### [YOUR OBJECTIVE]
Copy the listing below, replacing every "Locate an element on the screen" with "Point out an element on the screen" and keeping everything else the same.

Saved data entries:
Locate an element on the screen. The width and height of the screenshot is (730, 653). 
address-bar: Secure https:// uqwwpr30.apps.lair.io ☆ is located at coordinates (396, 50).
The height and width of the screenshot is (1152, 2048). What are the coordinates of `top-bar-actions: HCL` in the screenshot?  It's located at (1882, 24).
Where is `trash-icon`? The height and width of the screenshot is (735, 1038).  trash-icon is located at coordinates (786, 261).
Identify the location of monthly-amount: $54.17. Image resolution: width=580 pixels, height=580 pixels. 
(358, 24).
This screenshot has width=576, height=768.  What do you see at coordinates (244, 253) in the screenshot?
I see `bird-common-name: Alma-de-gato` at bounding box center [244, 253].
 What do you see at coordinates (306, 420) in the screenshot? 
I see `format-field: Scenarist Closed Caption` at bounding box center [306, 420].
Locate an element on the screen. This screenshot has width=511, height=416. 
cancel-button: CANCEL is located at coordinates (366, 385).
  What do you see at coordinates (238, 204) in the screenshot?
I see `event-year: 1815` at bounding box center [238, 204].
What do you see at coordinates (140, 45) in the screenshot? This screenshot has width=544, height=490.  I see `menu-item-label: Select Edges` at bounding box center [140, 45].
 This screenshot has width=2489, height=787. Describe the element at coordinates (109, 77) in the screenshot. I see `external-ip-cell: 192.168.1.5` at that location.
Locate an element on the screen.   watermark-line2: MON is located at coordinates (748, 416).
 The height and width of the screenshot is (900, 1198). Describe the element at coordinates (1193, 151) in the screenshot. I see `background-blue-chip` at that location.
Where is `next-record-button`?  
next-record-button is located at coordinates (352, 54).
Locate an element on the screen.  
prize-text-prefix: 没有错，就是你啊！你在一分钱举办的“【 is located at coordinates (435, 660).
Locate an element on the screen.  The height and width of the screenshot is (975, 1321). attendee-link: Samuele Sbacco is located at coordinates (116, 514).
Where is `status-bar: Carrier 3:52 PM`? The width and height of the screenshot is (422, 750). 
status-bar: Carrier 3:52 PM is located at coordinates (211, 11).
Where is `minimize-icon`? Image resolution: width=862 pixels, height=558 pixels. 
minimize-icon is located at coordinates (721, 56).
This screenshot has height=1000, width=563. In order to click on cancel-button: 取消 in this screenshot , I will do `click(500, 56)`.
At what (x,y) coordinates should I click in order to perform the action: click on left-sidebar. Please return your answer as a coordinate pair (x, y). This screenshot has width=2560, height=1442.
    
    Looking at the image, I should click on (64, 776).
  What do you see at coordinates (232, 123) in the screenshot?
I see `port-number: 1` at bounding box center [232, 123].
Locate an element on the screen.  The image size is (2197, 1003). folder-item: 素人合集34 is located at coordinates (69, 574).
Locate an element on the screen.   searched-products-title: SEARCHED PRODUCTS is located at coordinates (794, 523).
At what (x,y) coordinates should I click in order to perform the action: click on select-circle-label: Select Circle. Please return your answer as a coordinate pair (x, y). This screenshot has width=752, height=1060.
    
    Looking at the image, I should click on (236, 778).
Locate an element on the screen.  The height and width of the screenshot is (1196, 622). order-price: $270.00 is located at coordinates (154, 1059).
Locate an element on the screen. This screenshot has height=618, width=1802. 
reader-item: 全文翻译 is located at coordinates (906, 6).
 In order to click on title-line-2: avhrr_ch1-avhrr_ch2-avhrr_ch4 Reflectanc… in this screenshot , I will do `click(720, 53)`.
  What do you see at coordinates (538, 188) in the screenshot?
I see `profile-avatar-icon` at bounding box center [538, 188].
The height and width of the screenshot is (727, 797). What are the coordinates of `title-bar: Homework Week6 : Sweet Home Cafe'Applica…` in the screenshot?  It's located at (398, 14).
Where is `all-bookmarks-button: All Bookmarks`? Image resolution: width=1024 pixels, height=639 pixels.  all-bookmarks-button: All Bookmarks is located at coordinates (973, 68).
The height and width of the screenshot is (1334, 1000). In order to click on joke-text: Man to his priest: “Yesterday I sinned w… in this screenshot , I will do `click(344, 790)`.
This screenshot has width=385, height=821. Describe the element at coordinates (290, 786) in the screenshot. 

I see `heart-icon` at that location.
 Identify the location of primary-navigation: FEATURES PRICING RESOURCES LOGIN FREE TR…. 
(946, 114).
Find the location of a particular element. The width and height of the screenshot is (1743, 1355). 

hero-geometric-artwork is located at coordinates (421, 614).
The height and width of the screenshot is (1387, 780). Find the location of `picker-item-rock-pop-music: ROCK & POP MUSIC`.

### [RESULT BELOW]
Point out an element on the screen. The width and height of the screenshot is (730, 653). 
address-bar: Secure https:// uqwwpr30.apps.lair.io ☆ is located at coordinates (396, 50).
The height and width of the screenshot is (1152, 2048). What are the coordinates of `top-bar-actions: HCL` in the screenshot?  It's located at (1882, 24).
Where is `trash-icon`? The height and width of the screenshot is (735, 1038).  trash-icon is located at coordinates (786, 261).
Identify the location of monthly-amount: $54.17. Image resolution: width=580 pixels, height=580 pixels. 
(358, 24).
This screenshot has width=576, height=768.  What do you see at coordinates (244, 253) in the screenshot?
I see `bird-common-name: Alma-de-gato` at bounding box center [244, 253].
 What do you see at coordinates (306, 420) in the screenshot? 
I see `format-field: Scenarist Closed Caption` at bounding box center [306, 420].
Point out an element on the screen. This screenshot has width=511, height=416. 
cancel-button: CANCEL is located at coordinates (366, 385).
  What do you see at coordinates (238, 204) in the screenshot?
I see `event-year: 1815` at bounding box center [238, 204].
What do you see at coordinates (140, 45) in the screenshot? This screenshot has width=544, height=490.  I see `menu-item-label: Select Edges` at bounding box center [140, 45].
 This screenshot has width=2489, height=787. Describe the element at coordinates (109, 77) in the screenshot. I see `external-ip-cell: 192.168.1.5` at that location.
Point out an element on the screen.   watermark-line2: MON is located at coordinates (748, 416).
 The height and width of the screenshot is (900, 1198). Describe the element at coordinates (1193, 151) in the screenshot. I see `background-blue-chip` at that location.
Where is `next-record-button`?  
next-record-button is located at coordinates (352, 54).
Point out an element on the screen.  
prize-text-prefix: 没有错，就是你啊！你在一分钱举办的“【 is located at coordinates (435, 660).
Point out an element on the screen.  The height and width of the screenshot is (975, 1321). attendee-link: Samuele Sbacco is located at coordinates (116, 514).
Where is `status-bar: Carrier 3:52 PM`? The width and height of the screenshot is (422, 750). 
status-bar: Carrier 3:52 PM is located at coordinates (211, 11).
Where is `minimize-icon`? Image resolution: width=862 pixels, height=558 pixels. 
minimize-icon is located at coordinates (721, 56).
This screenshot has height=1000, width=563. In order to click on cancel-button: 取消 in this screenshot , I will do `click(500, 56)`.
At what (x,y) coordinates should I click in order to perform the action: click on left-sidebar. Please return your answer as a coordinate pair (x, y). This screenshot has width=2560, height=1442.
    
    Looking at the image, I should click on (64, 776).
  What do you see at coordinates (232, 123) in the screenshot?
I see `port-number: 1` at bounding box center [232, 123].
Point out an element on the screen.  The image size is (2197, 1003). folder-item: 素人合集34 is located at coordinates (69, 574).
Point out an element on the screen.   searched-products-title: SEARCHED PRODUCTS is located at coordinates (794, 523).
At what (x,y) coordinates should I click in order to perform the action: click on select-circle-label: Select Circle. Please return your answer as a coordinate pair (x, y). This screenshot has width=752, height=1060.
    
    Looking at the image, I should click on (236, 778).
Point out an element on the screen.  The height and width of the screenshot is (1196, 622). order-price: $270.00 is located at coordinates (154, 1059).
Point out an element on the screen. This screenshot has height=618, width=1802. 
reader-item: 全文翻译 is located at coordinates (906, 6).
 In order to click on title-line-2: avhrr_ch1-avhrr_ch2-avhrr_ch4 Reflectanc… in this screenshot , I will do `click(720, 53)`.
  What do you see at coordinates (538, 188) in the screenshot?
I see `profile-avatar-icon` at bounding box center [538, 188].
The height and width of the screenshot is (727, 797). What are the coordinates of `title-bar: Homework Week6 : Sweet Home Cafe'Applica…` in the screenshot?  It's located at (398, 14).
Where is `all-bookmarks-button: All Bookmarks`? Image resolution: width=1024 pixels, height=639 pixels.  all-bookmarks-button: All Bookmarks is located at coordinates (973, 68).
The height and width of the screenshot is (1334, 1000). In order to click on joke-text: Man to his priest: “Yesterday I sinned w… in this screenshot , I will do `click(344, 790)`.
This screenshot has width=385, height=821. Describe the element at coordinates (290, 786) in the screenshot. 

I see `heart-icon` at that location.
 Identify the location of primary-navigation: FEATURES PRICING RESOURCES LOGIN FREE TR…. 
(946, 114).
Find the location of a particular element. The width and height of the screenshot is (1743, 1355). 

hero-geometric-artwork is located at coordinates (421, 614).
The height and width of the screenshot is (1387, 780). Find the location of `picker-item-rock-pop-music: ROCK & POP MUSIC`.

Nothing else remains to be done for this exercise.